秋の空
国語 2024.10.08
二十四節季はもうすぐ「霜降」を迎え、暦の上では〝秋が極まる〟頃を迎えますが……。急に肌寒くなったり、蒸し暑かったりと、なかなか「秋」を実感できません。
平安時代の三十六歌仙の一人、能書家としても知られる藤原敏行は、「秋来ぬと 目にはさやかに 見えねども 風の音にぞ おどろかれぬる」と詠みました。日本人の季節を感じる心の繊細さをよく表している歌ですが、温暖化が進んだ現代社会では、なかなか共感を得られぬ季節感なのかもしれません。
蒸し暑い中でしたが、[ 国語🌸受験補講 ]の4年生(高校1年生)たちは、集中してがんばってくれました。
今日のテーマは、助動詞「ぬ(ね)」の識別でした。
例文A 秋来ぬ。
例文B 秋ぞ来ぬ。
例文A・Bを正しく読み、文末の「ぬ」を文法的に説明し、口語訳します。1学期の補講で取り上げた「動詞の活用」と「係り結びの法則」を復習し、[ 古文助動詞一覧表 ]を参照しつつ、説明をしました。
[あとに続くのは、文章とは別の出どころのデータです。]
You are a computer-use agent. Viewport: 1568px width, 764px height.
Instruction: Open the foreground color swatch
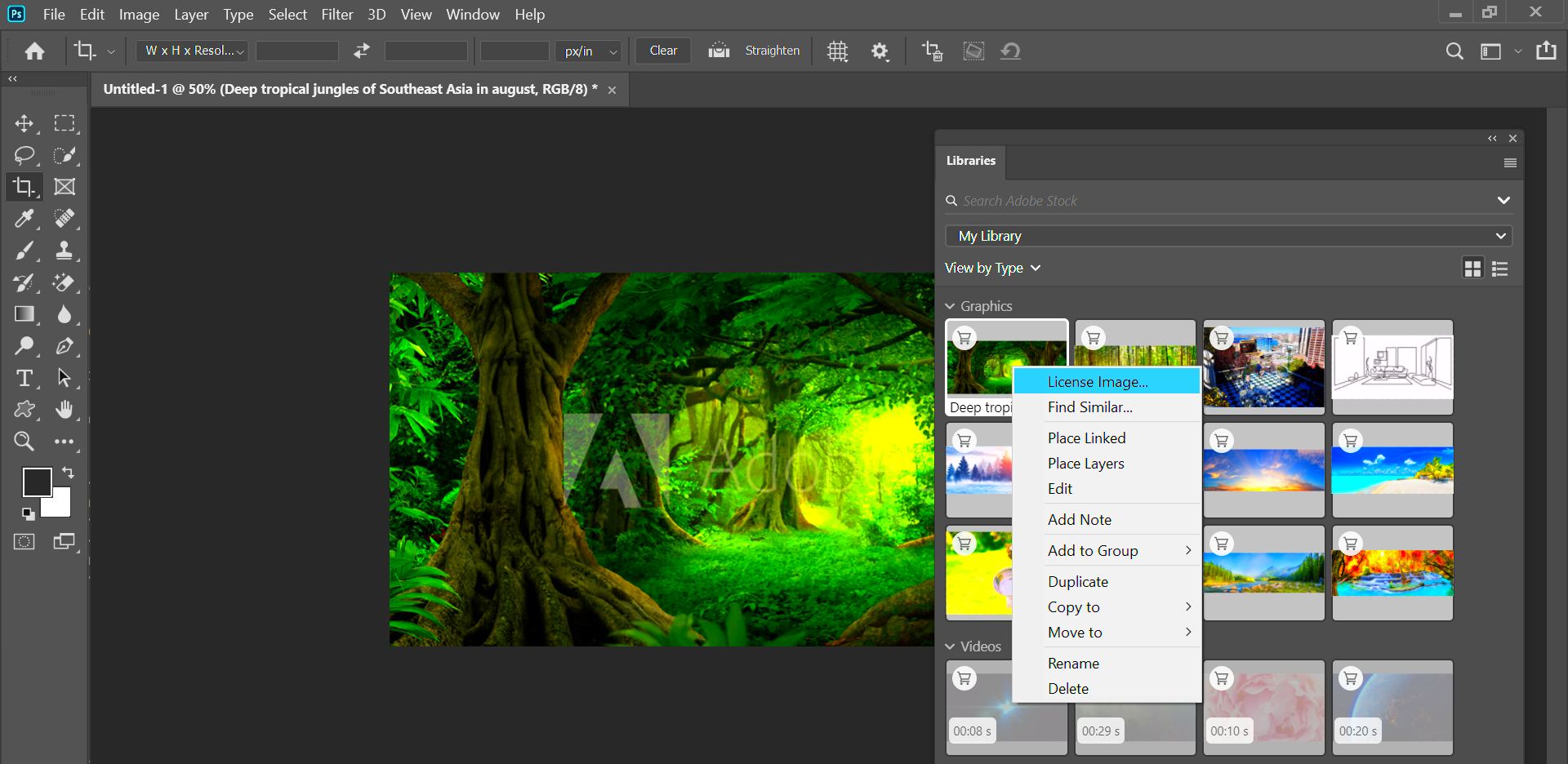click(37, 482)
最初にご紹介した、藤原敏行の和歌にあった「秋来ぬ」は接続助詞「と」で受けるので、「秋来ぬ。」と文が完結していると判断します。「ぬ」は文末にあり文中に係助詞もないので、「完了の助動詞『ぬ』の終止形」です。そこで「来ぬ」の「来」は連用形であり、「来ぬ」は「きぬ」と読み、「秋が来た。」と口語訳します。
「ぬ(ね)の識別」は大切なポイントなので、しっかり理解して、活用できるようにしましょう。
秋めいた写真を掲載したいと探しましたが、まだまだ〝夏のなごり〟を感じる写真ばかり……。秋を探して欲しいと思います。